Kansas Department of Transporation to Launch First Flight Under Drone Integration Program

Kansas is officially deploying its first public drone flights as part of the UAS Integration Pilot Program today.

DAVID EULITT/MCT via Getty Images

The Kansas Department of Transportation is launching the state’s first drone flights today in participation with the Trump administration’s UAS Integration Pilot Program, intended to safely integrate commercial drone traffic into national airspace, according to the Wichita Business Journal

Kansas was selected as one of 10 new participating territories by the U.S. Department of Transportation and the Federal Aviation Administration in May, with today’s aerial deployments officially, tangibly solidifying that agreement. The unmanned aerial missions near Salina today include beyond visual line-of-sight (BVLOS) flights, which are otherwise staunchly prohibited for drones nationwide. FAA officials and members of Kansas’ congressional delegation are expected to attend.

While San Diego was the latest territory to publicly deploy a drone as an official UAS IPP launch, the state of Kansas will initially forego utilizing drones in emergency services and intends to focus primarily on agricultural use cases and infrastructure inspections over the next two years. Kansas is currently collaborating with over 30 drone industry clients in these efforts, with today’s launch demarcating the clear beginning of a new trial phase. 

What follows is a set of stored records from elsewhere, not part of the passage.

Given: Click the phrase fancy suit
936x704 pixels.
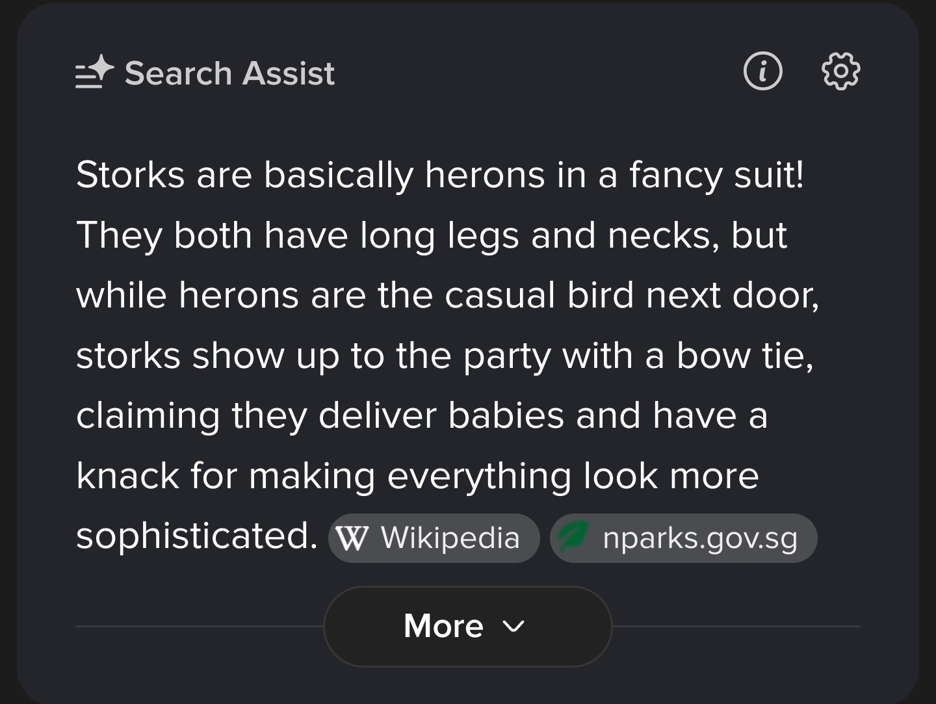Looking at the screenshot, I should pyautogui.click(x=716, y=176).
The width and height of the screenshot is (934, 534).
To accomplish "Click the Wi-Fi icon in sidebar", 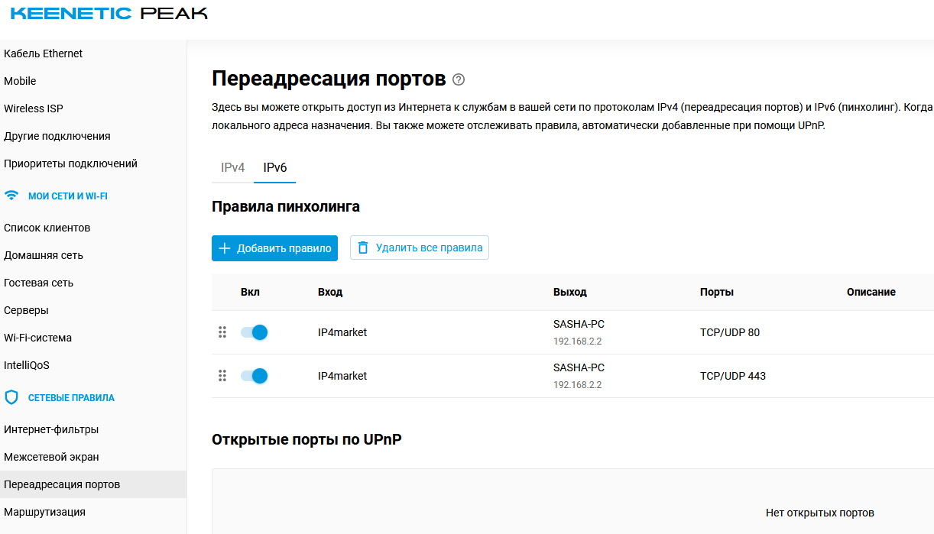I will pos(11,196).
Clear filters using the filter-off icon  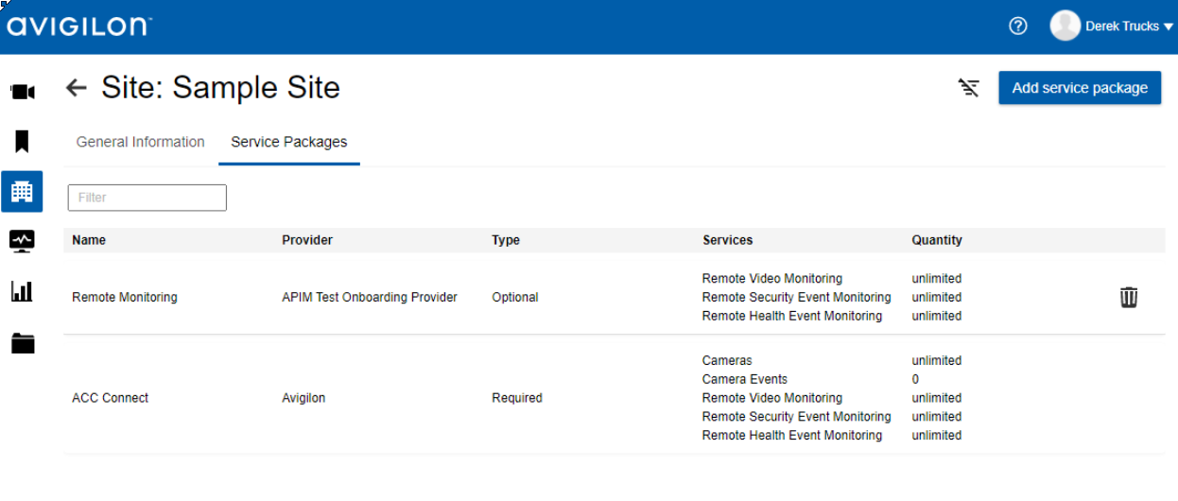[x=968, y=88]
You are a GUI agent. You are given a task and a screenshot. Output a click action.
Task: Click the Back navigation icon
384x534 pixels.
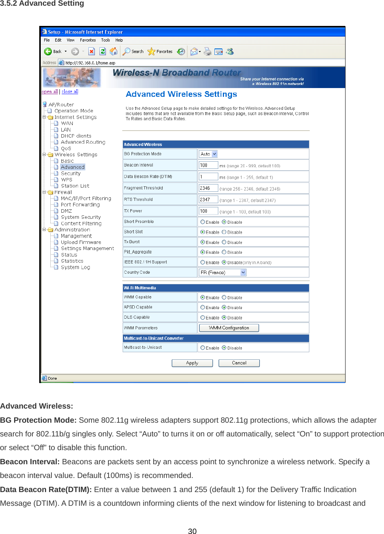tap(48, 51)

Today’s inaugural flights will be piloted by Salina’s Kansas State University Polytechnic, which received the first university waiver for BVLOS flights from the FAA in June. Another notable tech and engineering-oriented university participating in the nationwide UAS IPP initiative, of course, is Virginia Tech, which recently collaborated with Project Wing on the first long-distance, residential drone delivery in Montgomery County, Virginia. 

It should be fairly evident by now that the UAS IPP endeavor is more than just governmental talk, and is seeing increasing amounts of actual effort and action. States across the country are deploying their first official FAA-authorized drone test flights in public these days, spanning from San Diego and Virginia to Kansas, with numerous operations in other territories on the horizon. 

When TIME Magazine ushered in the beginning of a new drone age, a fair amount of onlookers was skeptical. With every passing week, of course, it’s increasingly clear that this is truly the case.